A common situation in Machine Learning is one where training data is not fully representative of a target population due to bias in the sampling mechanism or due to prohibitive target sampling costs. In such situations, we aim to "transfer" relevant information from the training data (a.k.a. source data) to the target application. How much information is in the source data about the target application? Would some amount of target data improve transfer? These are all practical questions that depend crucially on "how far" the source domain is from the target. However, how to properly measure "distance" between source and target domains remains largely unclear.

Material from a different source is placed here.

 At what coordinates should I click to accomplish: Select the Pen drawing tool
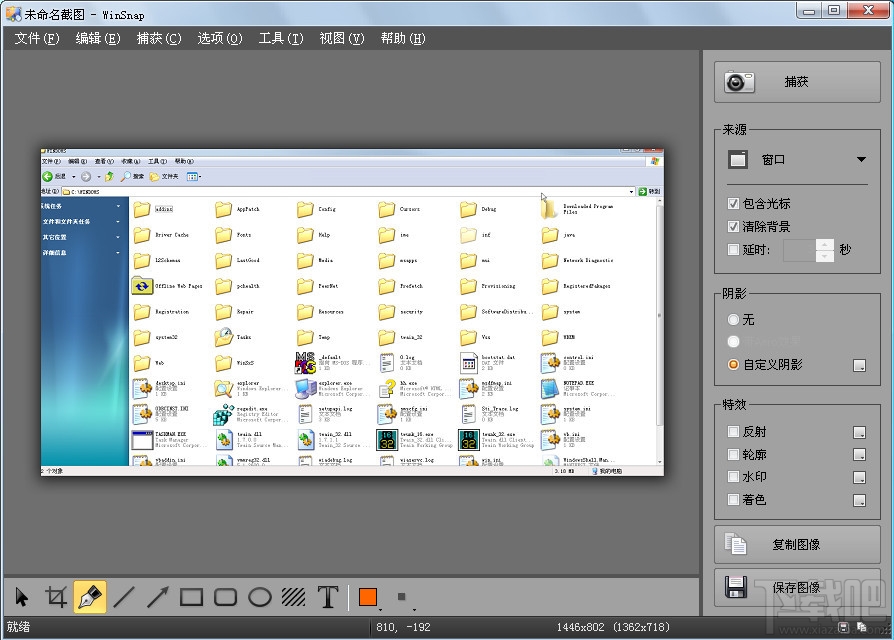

In this talk we will argue that much of the traditional notions of distance (e.g., KL-divergence, extensions of TV such as D_A discrepancy, density-ratios, Wasserstein distance) can yield an over-pessimistic picture of transferability. Instead, we show that some new notions of "relative dimension" between source and target (which we simply term transfer-exponents) capture a continuum from easy to hard transfer. Transfer-exponents uncover a rich set of situations where transfer is possible even at fast rates; they encode relative benefits of source and target samples, and have interesting implications for related problems such as multi-task or multi-source learning.
In particular, in the case of transfer from multiple sources, we will discuss (if time permits) a strong dichotomy between minimax and adaptive rates: no adaptive procedure exists that can achieve the same rates as minimax (oracle) procedures.
The talk is based on earlier work with Guillaume Martinet, and ongoing work with Steve Hanneke.